- [Texto proporcionado]:
####################

¿Cómo entender este oxímoron? Comencemos por el estar. Con cierta frecuencia se recuerda en la prensa y en los estudios sobre el tardofranquismo y la Transición el nombre de García Calvo como integrante, con Tierno Galván y Aranguren, de la terna de profesores universitarios que fueron expulsados de sus cátedras en 1965 por su implicación en las protestas estudiantiles. Desde su exilio francés, García Calvo comenzó a publicar algunas de sus obras más difundidas, comenzando por la traducción de La filosofía en el tocador del marqués de Sade.

####################

- [Ejercicio 1]: Según el texto sobre García Calvo, ¿qué motivo tuvo su expulsión de la cátedra en 1965? Explícalo en una a tres oraciones.
- [Ejercicio 2]: Traduce al inglés esta oración del texto sobre García Calvo: "Desde su exilio francés, García Calvo comenzó a publicar algunas de sus obras más difundidas, comenzando por la traducción de La filosofía en el tocador del marqués de Sade."
El material no guarda relación con el texto.

- [Datos proporcionados]:
####################

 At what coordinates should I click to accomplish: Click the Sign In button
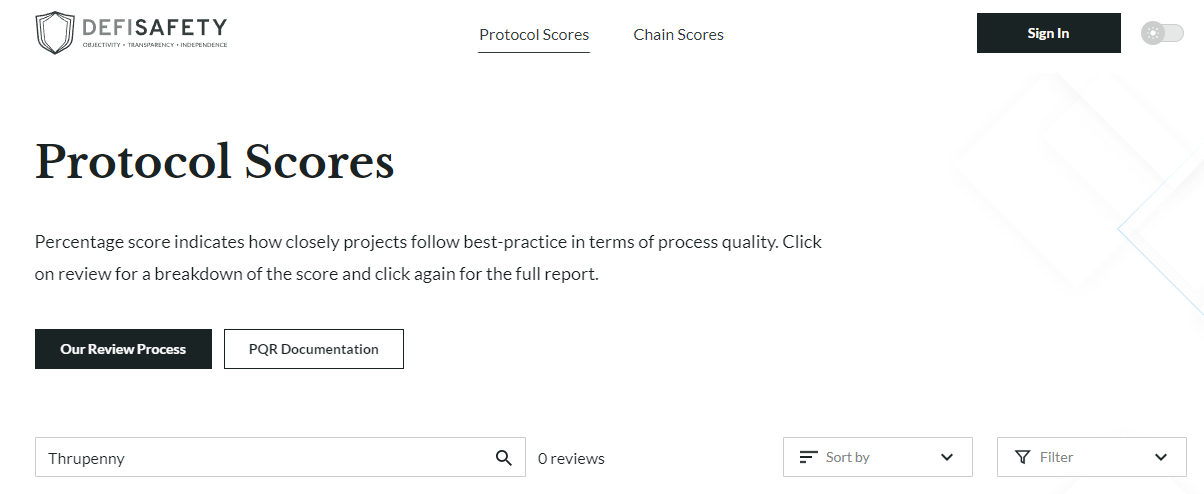point(1048,33)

####################

- [Respuesta 1]: García Calvo fue expulsado de su cátedra en 1965 por su implicación en las protestas estudiantiles. Corrió la misma suerte que Tierno Galván y Aranguren, los otros dos profesores universitarios de esa terna.

- [Respuesta 2]: From his French exile, García Calvo began publishing some of his most widely circulated works, starting with the translation of the Marquis de Sade's Philosophy in the Bedroom.